The main reason for refurbishing coal plants for other fuels or shutting them down entirely is that coal is terrible regarding CO2 footprint.
I dunno. I have an airtight stove as the only source of heat. We don't have gas or oil available out in the remote parts of Canada so wood heat is much healthier than freezing to death. Cutting, splitting, and hauling the wood keeps me in remarkably good health and the design of an airtight stove and functional lined chimney stack means I don't breathe smoke or particular matter and efficiency is remarkably high.
The wood used is not fed with industrial fertilizer, it doesn't require clearing the land to grow, and it doesn't require irrigation or ongoing maintenance. 100% of the carbon it contains was sucked out of the air not mined from the foundations of the Earth. It is completely carbon neutral.
I would go as far as saying wood heat is fantastic for human health.
Wood fires around your home: yes. Wood fires in power plants, instead of coal: probably not a big deal. Power plants already have extensive measures in place to clean their smoke.
If you do the maths there is not enough UK woodland area for the power they are producing.

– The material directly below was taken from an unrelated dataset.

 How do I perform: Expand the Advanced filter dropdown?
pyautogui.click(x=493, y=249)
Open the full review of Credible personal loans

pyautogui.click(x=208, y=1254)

I cannot find the source at the moment but at least in the UK they are basically importing wood chips from US, Canada, Malaysia, etc. just to keep the existing "bio mass" incinerators burning.
Yeah the biomass thing in the UK is an absolute joke - cynical greenwashing. So much of what I hear makes me question whether Oxbridge humanities graduates should be kept far, far away from any decision making involving science:
'James Woodley, an Environmental Biologist and resident of Northampton County, North Carolina, an area severely affected by wood pellet production for Drax’s biomass burning, said: ‘Now that the forests are gone, so is the sense of community. Dust is everywhere, even people are breathing in dust and becoming sick from it. When Enviva [a Drax pellet supplier] moved to our community, and to other poor communities in the Southeastern US, the company promised to bring hope to the hopeless, to reduce poverty, but what they ended up bringing was truckloads of logs, daily, constantly barrelling through.’'
My major issue against it is that these businesses are getting massive amounts of government funding and tax incentives due to the "green" spin.
Effectively none of these business are actually profitable and would be insolvent without government help/cronyism. This money is pretty much wasted on these polluting businesses and is money that could be applied elsewhere towards the environment.
Only part of the biomass comes from waste, either from the timber mills or from tree crowns and undersize wood. The rest comes from trees which are harvested for this purpose. The areas is replanted for this purpose with a fast-growing species like Willow and Poplar. The result can not be called a forest, it is a dense plantation with a high turnaround time.
By that measure, burning biomass is CO2 neutral. The carbon released is not carbon which was extracted from the ground. It's carbon which was extracted from the air by plants.
All plant matter releases carbon dioxide as it breaks down anyway. Those trees which we burn as biomass weren't going to magically disappear - unless someone buried them they would eventually rot, releasing most of the carbon they extracted as they grew.